La República Dominicana se encuentra bajo el asedio de una intensa ola de calor extremo en RD que ha elevado las temperaturas a niveles sofocantes durante este mes de agosto de 2026. Los ciudadanos reportan sensaciones térmicas que superan los 40 grados Celsius en gran parte del territorio nacional, afectando de manera directa las actividades cotidianas, el comercio y, de forma más crítica, la salud de los sectores más vulnerables.
El Ministerio de Salud Pública emitió este jueves una alerta epidemiológica con recomendaciones estrictas para prevenir golpes de calor y deshidratación. Las autoridades sanitarias instan a la población a consumir abundante agua, vestir ropas ligeras de colores claros y evitar la exposición directa al sol entre las 11:00 de la mañana y las 4:00 de la tarde. Los hospitales ya reportan un incremento en las consultas por picos de presión arterial y afecciones respiratorias ligadas al sofocante clima.

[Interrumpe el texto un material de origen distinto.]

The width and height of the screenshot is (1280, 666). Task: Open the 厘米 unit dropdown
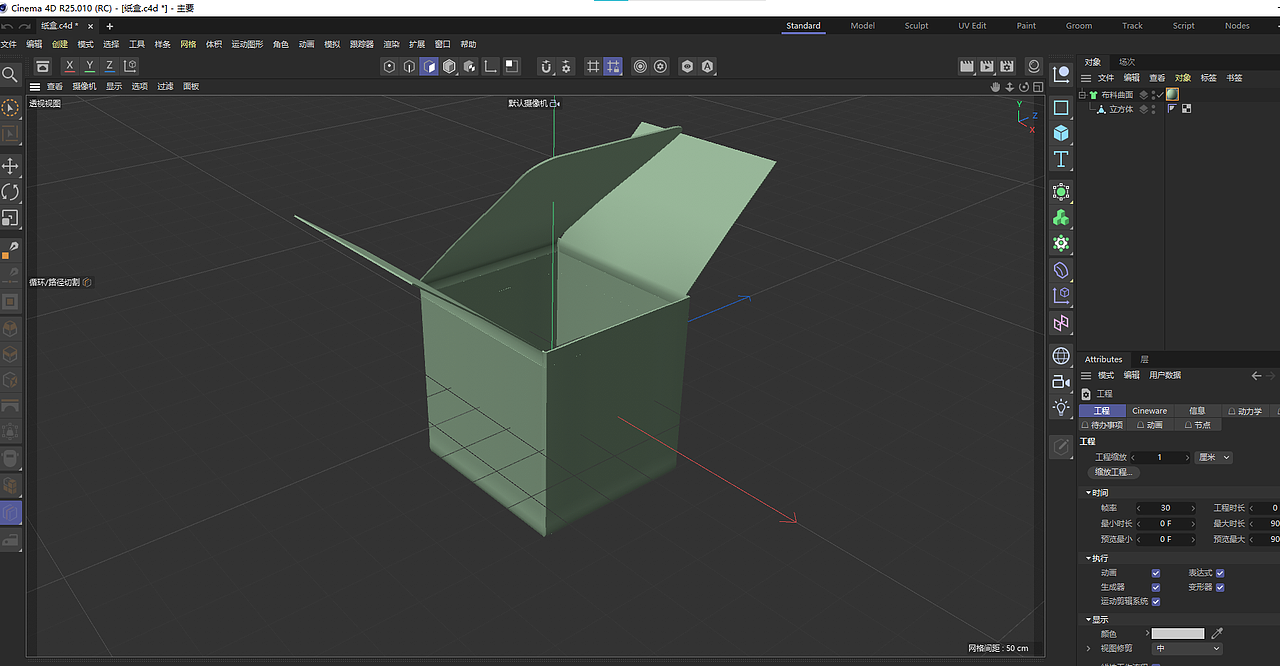point(1214,458)
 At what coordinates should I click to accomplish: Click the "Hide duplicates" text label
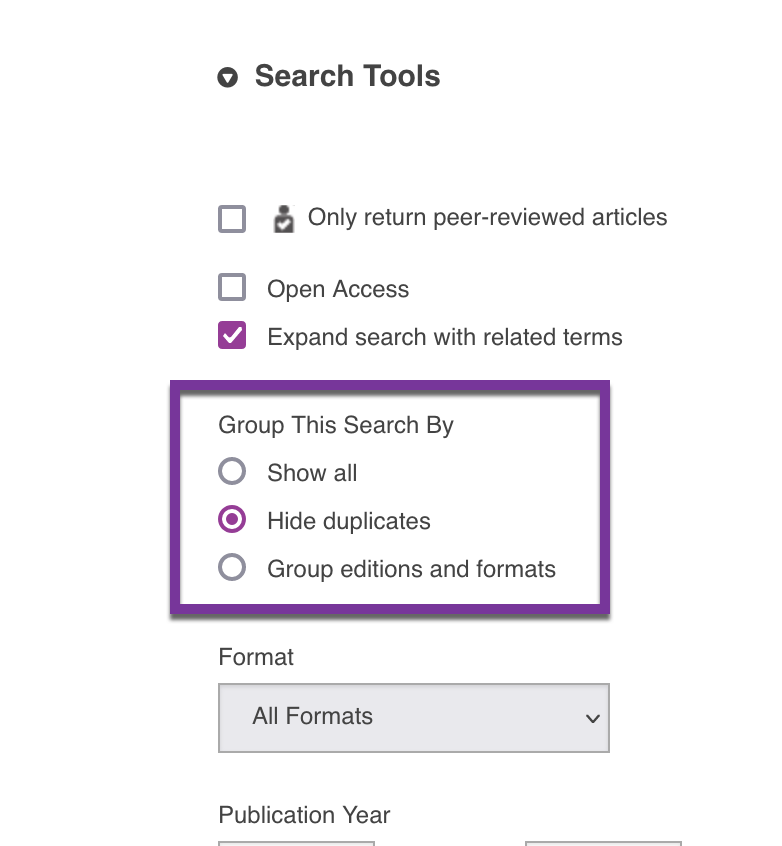[348, 520]
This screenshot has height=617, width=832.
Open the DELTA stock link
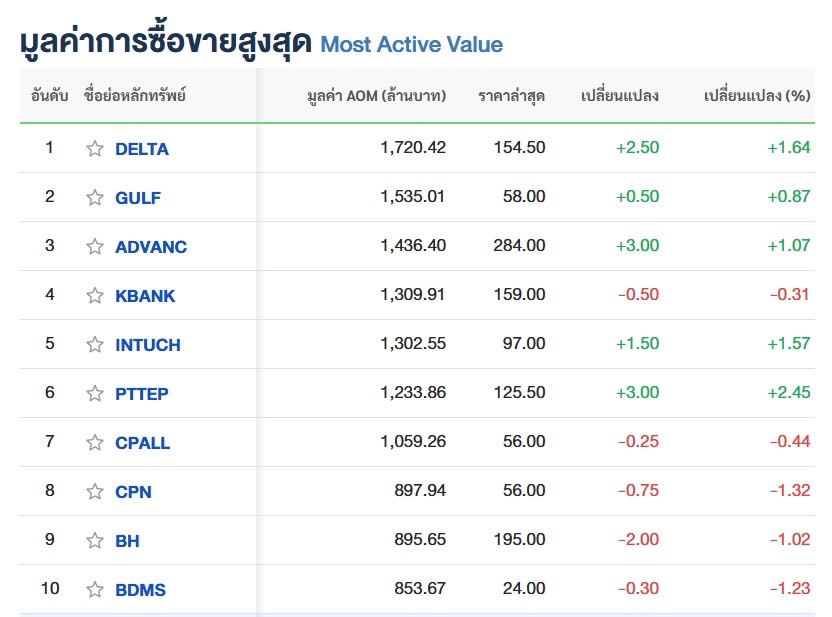point(142,149)
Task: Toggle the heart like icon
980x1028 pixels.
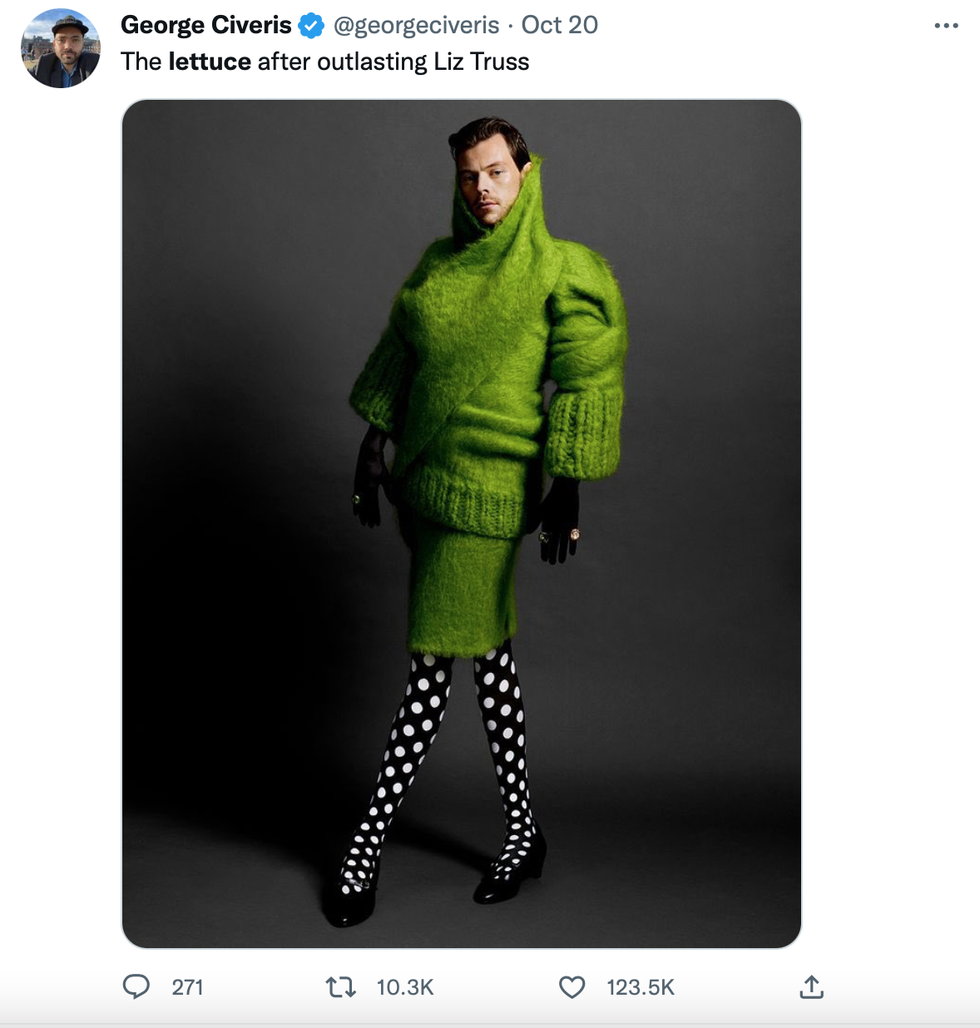Action: pos(571,987)
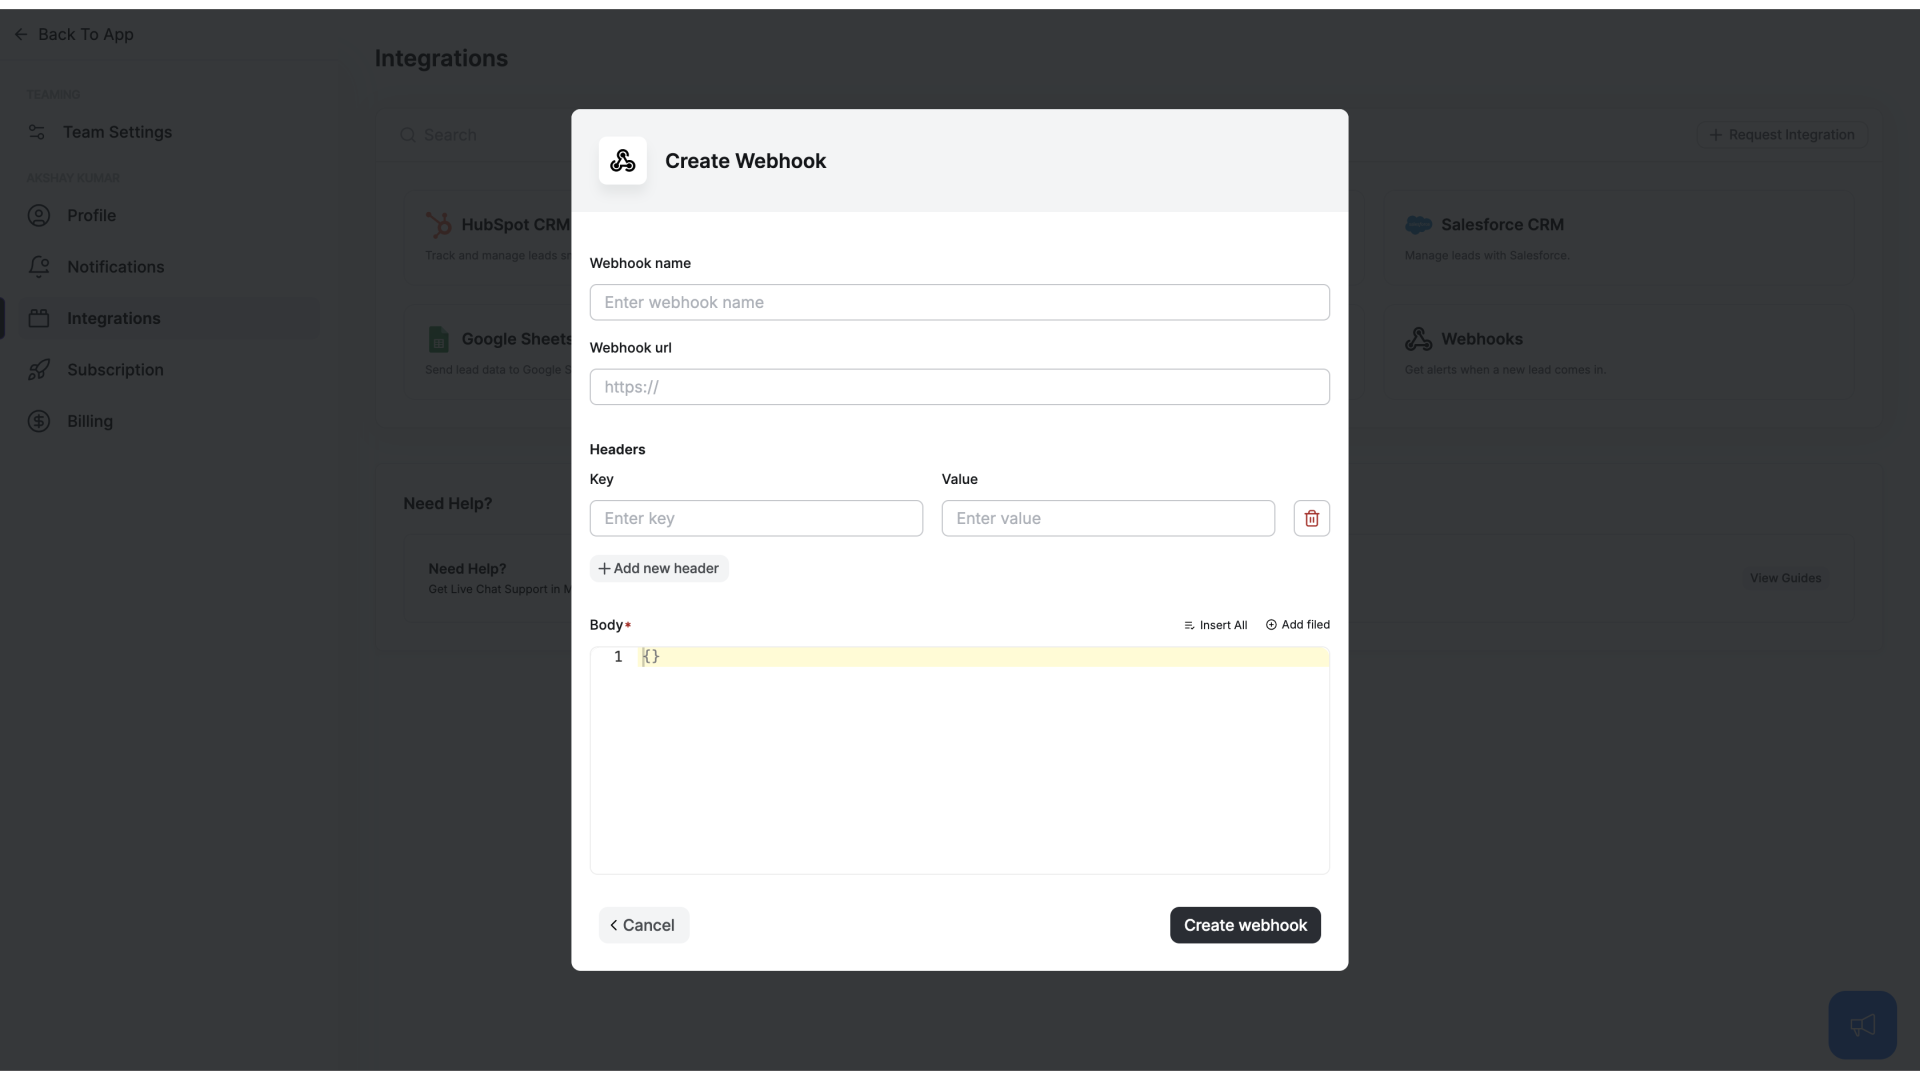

Sin embargo, la crisis climática se ha visto severamente agravada por la inestabilidad en el servicio eléctrico. En los últimos días, los residentes de diversos sectores del Gran Santo Domingo y de las provincias del Cibao han denunciado una ola de apagones que se extienden por horas. La falta de energía eléctrica impide el uso de ventiladores y aires acondicionados, transformando los hogares en verdaderos hornos y desatando el descontento popular.
“No se puede dormir por las noches. Entre el calor y los mosquitos, la situación es insoportable. Y para colmo, la luz se va justo en el momento más caliente del día”, expresó visiblemente afectada María Altagracia Torres, residente del sector Villa Juana en la capital.
Por su parte, los organismos meteorológicos informaron que estas condiciones se deben a la combinación de la radiación solar directa, el polvo del Sahara y la escasez de lluvias significativas. Se prevé que el sistema de alta presión permanezca estacionario sobre la región del Caribe durante el resto de la semana, por lo que las temperaturas máximas en Santo Domingo y Santiago seguirán rondando los 36 y 38 grados reales.
La ciudadanía exige a las empresas distribuidoras de electricidad un plan de contingencia urgente para garantizar el suministro eléctrico en estos días críticos. Mientras tanto, los dominicanos recurren a la resiliencia que los caracteriza, buscando refugio bajo la sombra de los árboles y consumiendo bebidas frías para mitigar los efectos de este verano inclemente.